__Exercise details__.
Restate all the lines below word for word, but omit the pictures.
[Start of Attachment]
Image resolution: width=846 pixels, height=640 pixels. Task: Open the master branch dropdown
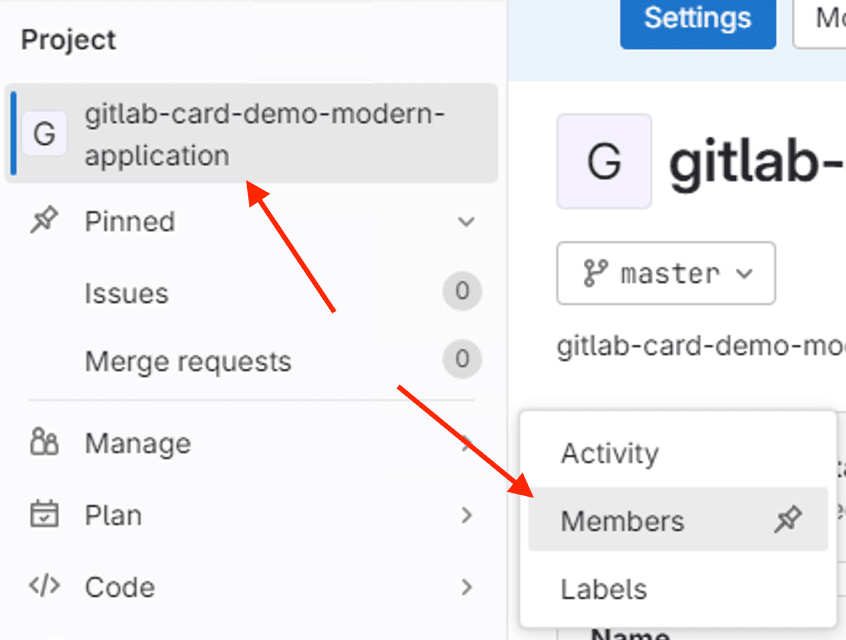[665, 273]
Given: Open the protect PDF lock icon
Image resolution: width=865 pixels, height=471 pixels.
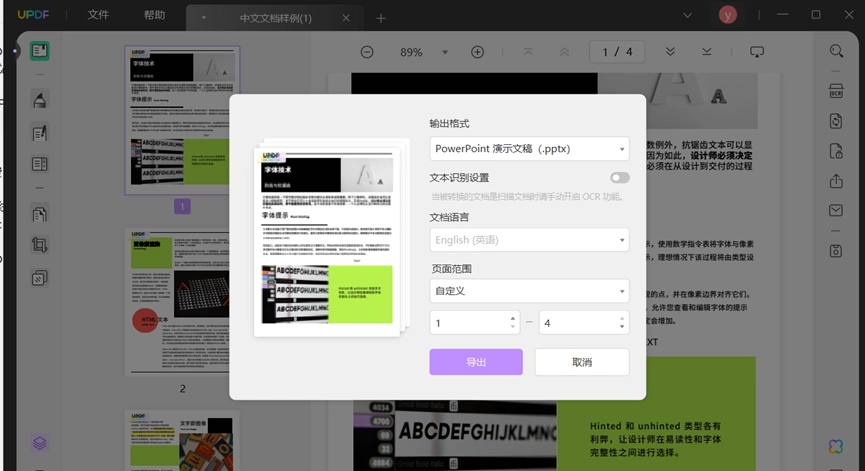Looking at the screenshot, I should (x=836, y=151).
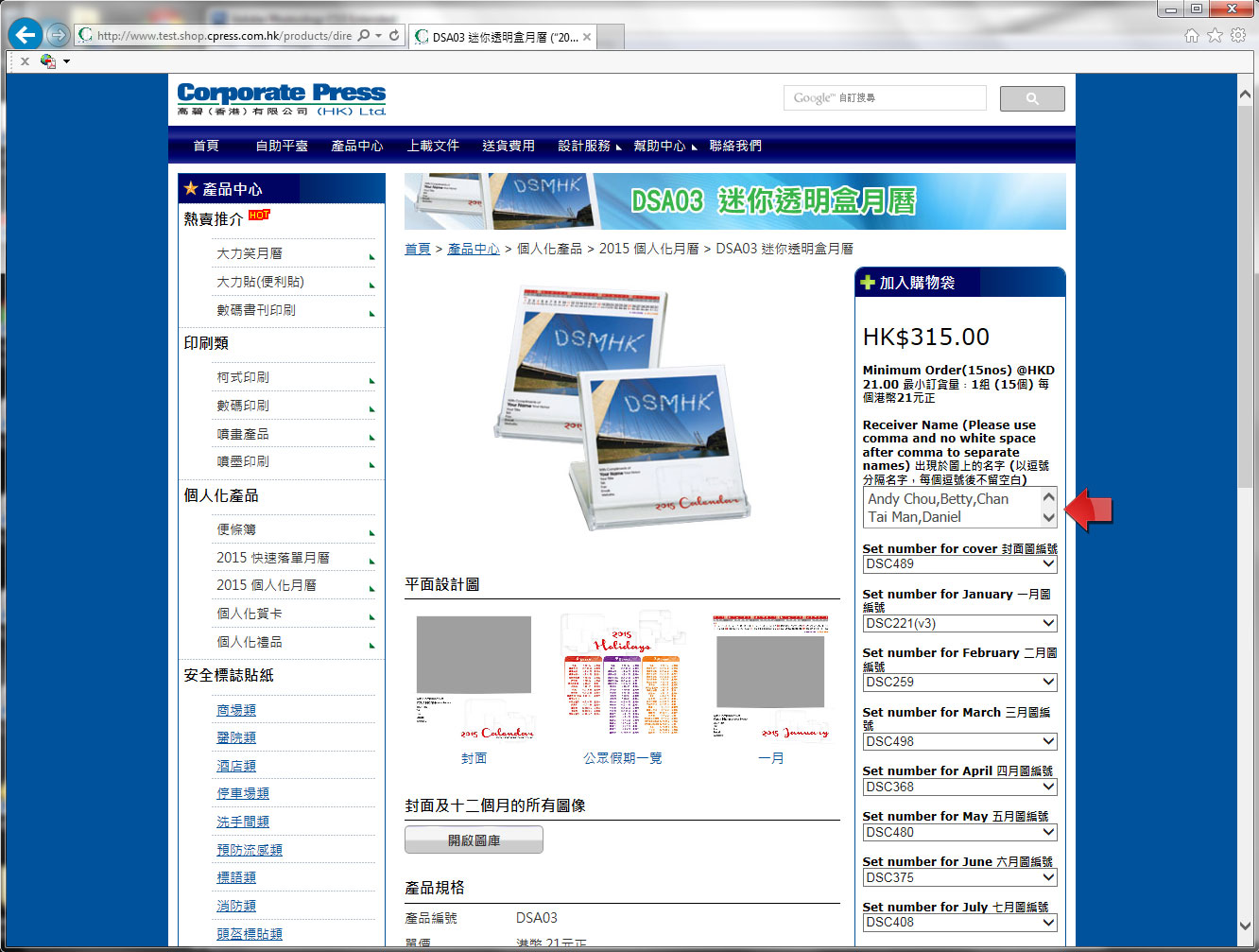Open the browser home icon
The image size is (1259, 952).
(1192, 36)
[End of Attachment]
__Expected answer__.
Image resolution: width=846 pixels, height=640 pixels. Task: Open the master branch dropdown
[665, 273]
Given: Open the protect PDF lock icon
Image resolution: width=865 pixels, height=471 pixels.
Looking at the screenshot, I should (x=836, y=151).
Open the browser home icon
The image size is (1259, 952).
(1192, 36)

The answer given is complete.